I don’t believe anyone is qualified to make blanket statements about how they always love being single – or, conversely, always love being in a relationship. We’re human. We have emotions and shifting needs. Somedays I can think of nothing better than to lay in my bed, by myself, as I watch Jim and Pam fall in love on The Office. The next day, the same scenario makes me want to curl into a ball, realizing that I’m far, far away from a Jim and Pam-esque love story of my own. There are days when being single just sucks, just as there are days when being in a relationship just sucks. That is life: we flip-flop from being 100% happy and 100% discontent with where we’re at. Sometimes that flip-flop happens within days or minutes or at the same time.

So seeing those two on such a fun date — sitting across from one another, laughing in that nervous “Gosh, I think you’re cute!” or “Please don’t think my laugh is weird!” way — reminded me of that. I was happy for their happiness, as much as I can be happy for total strangers. But I was also a little sad. And a little frustrated in the general direction of the universe and its response to my brief attempts at Bumble and Tinder. (So many men holding fish! So many selfies at gyms! And umm, no, I don’t want to enter into a “mutually beneficial agreement” with you. Ew.) It made me question my wild, solo Friday night routine and wish that instead, I was sitting across from a someone, trying not to get the hiccups as I giggle or hoping that I don’t have anything in my teeth when I smile across the table.

This day of the year, and the days leading up to it, and the aftermath of it, can be so. damn. hard. for people who feel alone and isolated. Maybe you just moved across the country and are still figuring out how to cope with that solitude. Maybe you just moved out of your parents’ house. Maybe you just ended a relationship, romantic or otherwise, and aren’t even sure what your new solitude looks like yet; it’s too soon and too hard to go there. Or maybe you’re just single, without someone to buy you flowers or take you out to dinner. Or maybe you’re reading this at a coffee shop or a restaurant or a tea shop, and there are couples, romantic or otherwise, all around you. And for some reason, having a solo Friday night doesn’t seem as appealing anymore.

And that’s okay. You are allowed to feel joy. You’re allowed to feel like a bad-ass, independent human one day, and to feel sadness and a little lonely the next. We’re human. We have emotions and shifting needs. The same scenarios evoke different emotions on different days, and both are valid and both are your truth. But know this – and please remember this. It’s the thesis of this rambling outpouring of words:

You are not alone on your solo Valentine’s Day.
You are not alone on your solo Friday nights.
You are not alone on any other nights of the week.

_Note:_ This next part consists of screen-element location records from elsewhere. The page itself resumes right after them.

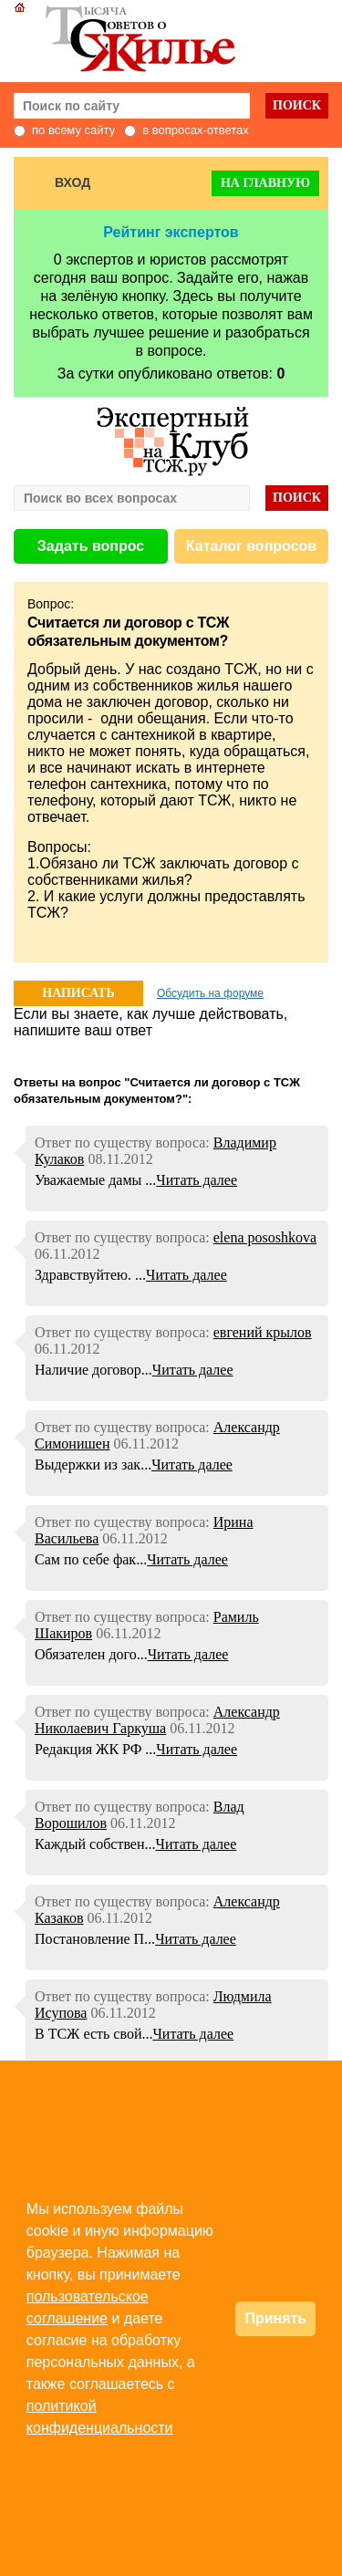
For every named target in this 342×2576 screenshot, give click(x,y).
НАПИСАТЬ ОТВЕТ (78, 996)
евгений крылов (262, 1332)
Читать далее (196, 1180)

If you’re in a coffee shop, look around; there are other humans sitting alone, aren’t there? If you’re at home, remember that you’re one of seven billion humans on this planet; there have to be at least one billion of those people sitting alone too, right? Maybe you’re physically alone, or your relationship status is “single” on social media, or you’re the last of your pals or coworkers to be in a relationship. Our lives are filled with moments of solitude – of solo holidays, of solo nights, of solo anything – but, in a way, all of us who are doing the whole solo thing are doing it together.

Maybe, this Valentine’s Day, I’ll come back to this tea shop, and there will be another couple across from me, sharing a pot of vanilla rooibos or a bubble tea. I’ll be alone, and I don’t know what my reaction to them will be. Maybe I’ll re-download Bumble or maybe I’ll text my mom or maybe I’ll just keep writing. But as I press “Publish” on these words, I’ll know that they’re zooming into the universe on a day when maybe – just maybe – we all need a reminder that we’re not all that alone after all.